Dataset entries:

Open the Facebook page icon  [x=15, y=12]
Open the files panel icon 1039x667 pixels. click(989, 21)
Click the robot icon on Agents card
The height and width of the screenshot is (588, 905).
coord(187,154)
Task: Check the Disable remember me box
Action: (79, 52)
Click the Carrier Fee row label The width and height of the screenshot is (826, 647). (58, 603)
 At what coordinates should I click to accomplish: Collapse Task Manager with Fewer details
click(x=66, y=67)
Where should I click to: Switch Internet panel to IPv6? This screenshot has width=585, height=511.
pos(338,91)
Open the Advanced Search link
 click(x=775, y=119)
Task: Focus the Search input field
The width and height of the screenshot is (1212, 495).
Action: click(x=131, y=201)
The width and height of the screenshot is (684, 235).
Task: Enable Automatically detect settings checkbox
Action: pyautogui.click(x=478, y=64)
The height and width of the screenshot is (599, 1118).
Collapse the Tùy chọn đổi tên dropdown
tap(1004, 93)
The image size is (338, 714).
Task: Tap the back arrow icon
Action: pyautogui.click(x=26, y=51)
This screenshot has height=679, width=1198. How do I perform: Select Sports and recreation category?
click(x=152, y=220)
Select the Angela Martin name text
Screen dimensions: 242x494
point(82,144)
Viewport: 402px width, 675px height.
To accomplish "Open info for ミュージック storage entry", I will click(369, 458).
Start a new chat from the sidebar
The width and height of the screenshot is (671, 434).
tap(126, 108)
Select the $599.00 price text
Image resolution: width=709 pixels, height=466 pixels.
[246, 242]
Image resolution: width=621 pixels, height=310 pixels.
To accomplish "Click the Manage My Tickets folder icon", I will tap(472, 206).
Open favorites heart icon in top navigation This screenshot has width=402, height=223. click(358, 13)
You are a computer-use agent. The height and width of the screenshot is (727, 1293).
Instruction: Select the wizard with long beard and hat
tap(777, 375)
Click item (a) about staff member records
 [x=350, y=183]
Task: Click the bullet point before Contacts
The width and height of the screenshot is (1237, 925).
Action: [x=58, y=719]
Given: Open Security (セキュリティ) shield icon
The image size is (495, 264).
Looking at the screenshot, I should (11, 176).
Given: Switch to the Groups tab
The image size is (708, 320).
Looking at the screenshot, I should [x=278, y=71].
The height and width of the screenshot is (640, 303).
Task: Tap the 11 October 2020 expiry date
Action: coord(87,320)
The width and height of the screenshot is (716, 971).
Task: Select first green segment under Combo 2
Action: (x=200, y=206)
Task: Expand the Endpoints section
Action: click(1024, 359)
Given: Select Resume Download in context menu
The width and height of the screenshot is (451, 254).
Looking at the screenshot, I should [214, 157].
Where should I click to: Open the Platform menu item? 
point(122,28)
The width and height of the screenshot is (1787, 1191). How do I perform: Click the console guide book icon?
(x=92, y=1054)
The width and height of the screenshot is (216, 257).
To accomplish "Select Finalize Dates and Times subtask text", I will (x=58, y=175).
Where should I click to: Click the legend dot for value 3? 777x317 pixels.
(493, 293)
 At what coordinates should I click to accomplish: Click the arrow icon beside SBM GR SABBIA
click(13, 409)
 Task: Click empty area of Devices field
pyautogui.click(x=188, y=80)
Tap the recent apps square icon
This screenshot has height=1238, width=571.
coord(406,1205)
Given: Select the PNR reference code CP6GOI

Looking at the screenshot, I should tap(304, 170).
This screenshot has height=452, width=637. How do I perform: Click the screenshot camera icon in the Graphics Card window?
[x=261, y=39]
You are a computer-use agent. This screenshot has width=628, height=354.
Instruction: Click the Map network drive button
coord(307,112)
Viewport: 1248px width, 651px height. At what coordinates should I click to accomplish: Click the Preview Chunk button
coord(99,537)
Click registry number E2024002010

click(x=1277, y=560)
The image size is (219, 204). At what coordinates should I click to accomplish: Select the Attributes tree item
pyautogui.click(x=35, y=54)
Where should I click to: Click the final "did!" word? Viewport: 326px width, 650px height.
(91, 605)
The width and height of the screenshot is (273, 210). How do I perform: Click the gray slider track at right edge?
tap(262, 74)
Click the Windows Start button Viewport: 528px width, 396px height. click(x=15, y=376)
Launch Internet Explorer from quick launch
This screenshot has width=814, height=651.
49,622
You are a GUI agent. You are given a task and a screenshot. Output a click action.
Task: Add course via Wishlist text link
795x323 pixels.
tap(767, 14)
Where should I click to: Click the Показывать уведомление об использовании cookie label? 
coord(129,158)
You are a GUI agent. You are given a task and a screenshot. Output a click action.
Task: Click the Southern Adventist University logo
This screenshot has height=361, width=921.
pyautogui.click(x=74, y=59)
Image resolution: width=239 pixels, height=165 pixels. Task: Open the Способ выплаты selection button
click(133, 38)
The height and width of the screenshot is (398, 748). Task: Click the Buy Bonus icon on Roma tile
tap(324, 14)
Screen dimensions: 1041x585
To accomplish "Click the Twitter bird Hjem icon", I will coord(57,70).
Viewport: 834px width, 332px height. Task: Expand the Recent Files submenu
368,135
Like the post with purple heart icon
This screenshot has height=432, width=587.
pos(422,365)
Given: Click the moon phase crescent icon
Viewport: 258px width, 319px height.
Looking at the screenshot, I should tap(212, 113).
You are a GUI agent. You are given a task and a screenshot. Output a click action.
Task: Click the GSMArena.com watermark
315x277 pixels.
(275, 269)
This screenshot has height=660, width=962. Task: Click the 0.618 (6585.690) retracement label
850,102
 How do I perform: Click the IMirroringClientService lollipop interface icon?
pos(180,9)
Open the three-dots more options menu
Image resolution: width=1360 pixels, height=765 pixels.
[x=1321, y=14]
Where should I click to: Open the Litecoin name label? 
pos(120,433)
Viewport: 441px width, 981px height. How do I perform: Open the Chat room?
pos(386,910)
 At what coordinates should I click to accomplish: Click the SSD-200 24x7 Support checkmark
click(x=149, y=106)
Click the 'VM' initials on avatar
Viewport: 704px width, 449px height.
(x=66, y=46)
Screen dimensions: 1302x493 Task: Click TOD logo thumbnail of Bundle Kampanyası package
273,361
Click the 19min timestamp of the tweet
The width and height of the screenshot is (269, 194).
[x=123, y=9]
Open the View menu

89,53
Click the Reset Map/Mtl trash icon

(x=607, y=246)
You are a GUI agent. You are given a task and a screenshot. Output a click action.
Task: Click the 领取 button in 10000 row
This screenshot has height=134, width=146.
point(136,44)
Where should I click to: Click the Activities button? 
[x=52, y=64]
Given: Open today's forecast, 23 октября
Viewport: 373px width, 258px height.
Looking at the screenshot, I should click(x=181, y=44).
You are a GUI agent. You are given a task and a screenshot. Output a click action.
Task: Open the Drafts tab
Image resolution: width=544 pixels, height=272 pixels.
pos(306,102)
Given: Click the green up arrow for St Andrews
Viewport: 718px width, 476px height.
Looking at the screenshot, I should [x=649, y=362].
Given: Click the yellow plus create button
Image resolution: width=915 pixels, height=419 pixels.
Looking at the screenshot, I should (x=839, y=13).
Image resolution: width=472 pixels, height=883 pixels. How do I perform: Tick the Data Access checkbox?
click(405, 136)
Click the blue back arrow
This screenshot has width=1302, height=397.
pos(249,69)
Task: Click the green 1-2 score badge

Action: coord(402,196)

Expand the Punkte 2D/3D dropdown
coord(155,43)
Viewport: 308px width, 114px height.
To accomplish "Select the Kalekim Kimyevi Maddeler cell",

Task requirements — Repeat every line of the data verbatim.

Answer space —
Open the Facebook page icon  [x=15, y=12]
Open the files panel icon 1039x667 pixels. click(989, 21)
Click the robot icon on Agents card
The height and width of the screenshot is (588, 905).
coord(187,154)
Task: Check the Disable remember me box
Action: (79, 52)
Click the Carrier Fee row label The width and height of the screenshot is (826, 647). (58, 603)
 At what coordinates should I click to accomplish: Collapse Task Manager with Fewer details
click(x=66, y=67)
Where should I click to: Switch Internet panel to IPv6? This screenshot has width=585, height=511.
pos(338,91)
Open the Advanced Search link
 click(x=775, y=119)
Task: Focus the Search input field
The width and height of the screenshot is (1212, 495).
Action: click(x=131, y=201)
The width and height of the screenshot is (684, 235).
Task: Enable Automatically detect settings checkbox
Action: pyautogui.click(x=478, y=64)
The height and width of the screenshot is (599, 1118).
Collapse the Tùy chọn đổi tên dropdown
tap(1004, 93)
The image size is (338, 714).
Task: Tap the back arrow icon
Action: pyautogui.click(x=26, y=51)
This screenshot has height=679, width=1198. How do I perform: Select Sports and recreation category?
click(x=152, y=220)
Select the Angela Martin name text
Screen dimensions: 242x494
point(82,144)
Viewport: 402px width, 675px height.
To accomplish "Open info for ミュージック storage entry", I will click(369, 458).
Start a new chat from the sidebar
The width and height of the screenshot is (671, 434).
tap(126, 108)
Select the $599.00 price text
Image resolution: width=709 pixels, height=466 pixels.
[246, 242]
Image resolution: width=621 pixels, height=310 pixels.
To accomplish "Click the Manage My Tickets folder icon", I will tap(472, 206).
Open favorites heart icon in top navigation This screenshot has width=402, height=223. click(358, 13)
You are a computer-use agent. The height and width of the screenshot is (727, 1293).
Instruction: Select the wizard with long beard and hat
tap(777, 375)
Click item (a) about staff member records
 [x=350, y=183]
Task: Click the bullet point before Contacts
The width and height of the screenshot is (1237, 925).
Action: [x=58, y=719]
Given: Open Security (セキュリティ) shield icon
The image size is (495, 264).
Looking at the screenshot, I should (11, 176).
Given: Switch to the Groups tab
The image size is (708, 320).
Looking at the screenshot, I should [x=278, y=71].
The height and width of the screenshot is (640, 303).
Task: Tap the 11 October 2020 expiry date
Action: coord(87,320)
The width and height of the screenshot is (716, 971).
Task: Select first green segment under Combo 2
Action: (x=200, y=206)
Task: Expand the Endpoints section
Action: click(1024, 359)
Given: Select Resume Download in context menu
The width and height of the screenshot is (451, 254).
Looking at the screenshot, I should [214, 157].
Where should I click to: Open the Platform menu item? 
point(122,28)
The width and height of the screenshot is (1787, 1191). How do I perform: Click the console guide book icon?
(x=92, y=1054)
The width and height of the screenshot is (216, 257).
To accomplish "Select Finalize Dates and Times subtask text", I will (x=58, y=175).
Where should I click to: Click the legend dot for value 3? 777x317 pixels.
(493, 293)
 At what coordinates should I click to accomplish: Click the arrow icon beside SBM GR SABBIA
click(13, 409)
 Task: Click empty area of Devices field
pyautogui.click(x=188, y=80)
Tap the recent apps square icon
This screenshot has height=1238, width=571.
coord(406,1205)
Given: Select the PNR reference code CP6GOI

Looking at the screenshot, I should tap(304, 170).
This screenshot has height=452, width=637. How do I perform: Click the screenshot camera icon in the Graphics Card window?
[x=261, y=39]
You are a computer-use agent. This screenshot has width=628, height=354.
Instruction: Click the Map network drive button
coord(307,112)
Viewport: 1248px width, 651px height. At what coordinates should I click to accomplish: Click the Preview Chunk button
coord(99,537)
Click registry number E2024002010

click(x=1277, y=560)
The image size is (219, 204). At what coordinates should I click to accomplish: Select the Attributes tree item
pyautogui.click(x=35, y=54)
Where should I click to: Click the final "did!" word? Viewport: 326px width, 650px height.
(91, 605)
The width and height of the screenshot is (273, 210). How do I perform: Click the gray slider track at right edge?
tap(262, 74)
Click the Windows Start button Viewport: 528px width, 396px height. click(x=15, y=376)
Launch Internet Explorer from quick launch
This screenshot has width=814, height=651.
49,622
You are a GUI agent. You are given a task and a screenshot. Output a click action.
Task: Add course via Wishlist text link
795x323 pixels.
tap(767, 14)
Where should I click to: Click the Показывать уведомление об использовании cookie label? 
coord(129,158)
You are a GUI agent. You are given a task and a screenshot. Output a click action.
Task: Click the Southern Adventist University logo
This screenshot has height=361, width=921.
pyautogui.click(x=74, y=59)
Image resolution: width=239 pixels, height=165 pixels. Task: Open the Способ выплаты selection button
click(133, 38)
The height and width of the screenshot is (398, 748). Task: Click the Buy Bonus icon on Roma tile
tap(324, 14)
Screen dimensions: 1041x585
To accomplish "Click the Twitter bird Hjem icon", I will coord(57,70).
Viewport: 834px width, 332px height. Task: Expand the Recent Files submenu
368,135
Like the post with purple heart icon
This screenshot has height=432, width=587.
pos(422,365)
Given: Click the moon phase crescent icon
Viewport: 258px width, 319px height.
Looking at the screenshot, I should tap(212, 113).
You are a GUI agent. You are given a task and a screenshot. Output a click action.
Task: Click the GSMArena.com watermark
315x277 pixels.
(275, 269)
This screenshot has height=660, width=962. Task: Click the 0.618 (6585.690) retracement label
850,102
 How do I perform: Click the IMirroringClientService lollipop interface icon?
pos(180,9)
Open the three-dots more options menu
Image resolution: width=1360 pixels, height=765 pixels.
[x=1321, y=14]
Where should I click to: Open the Litecoin name label? 
pos(120,433)
Viewport: 441px width, 981px height. How do I perform: Open the Chat room?
pos(386,910)
 At what coordinates should I click to accomplish: Click the SSD-200 24x7 Support checkmark
click(x=149, y=106)
Click the 'VM' initials on avatar
Viewport: 704px width, 449px height.
(x=66, y=46)
Screen dimensions: 1302x493 Task: Click TOD logo thumbnail of Bundle Kampanyası package
273,361
Click the 19min timestamp of the tweet
The width and height of the screenshot is (269, 194).
[x=123, y=9]
Open the View menu

89,53
Click the Reset Map/Mtl trash icon

(x=607, y=246)
You are a GUI agent. You are given a task and a screenshot. Output a click action.
Task: Click the 领取 button in 10000 row
This screenshot has height=134, width=146.
point(136,44)
Where should I click to: Click the Activities button? 
[x=52, y=64]
Given: Open today's forecast, 23 октября
Viewport: 373px width, 258px height.
Looking at the screenshot, I should click(x=181, y=44).
You are a GUI agent. You are given a task and a screenshot. Output a click action.
Task: Open the Drafts tab
Image resolution: width=544 pixels, height=272 pixels.
pos(306,102)
Given: Click the green up arrow for St Andrews
Viewport: 718px width, 476px height.
Looking at the screenshot, I should [x=649, y=362].
Given: Click the yellow plus create button
Image resolution: width=915 pixels, height=419 pixels.
Looking at the screenshot, I should (x=839, y=13).
Image resolution: width=472 pixels, height=883 pixels. How do I perform: Tick the Data Access checkbox?
click(405, 136)
Click the blue back arrow
This screenshot has width=1302, height=397.
pos(249,69)
Task: Click the green 1-2 score badge

Action: coord(402,196)

Expand the Punkte 2D/3D dropdown
coord(155,43)
Viewport: 308px width, 114px height.
To accomplish "Select the Kalekim Kimyevi Maddeler cell",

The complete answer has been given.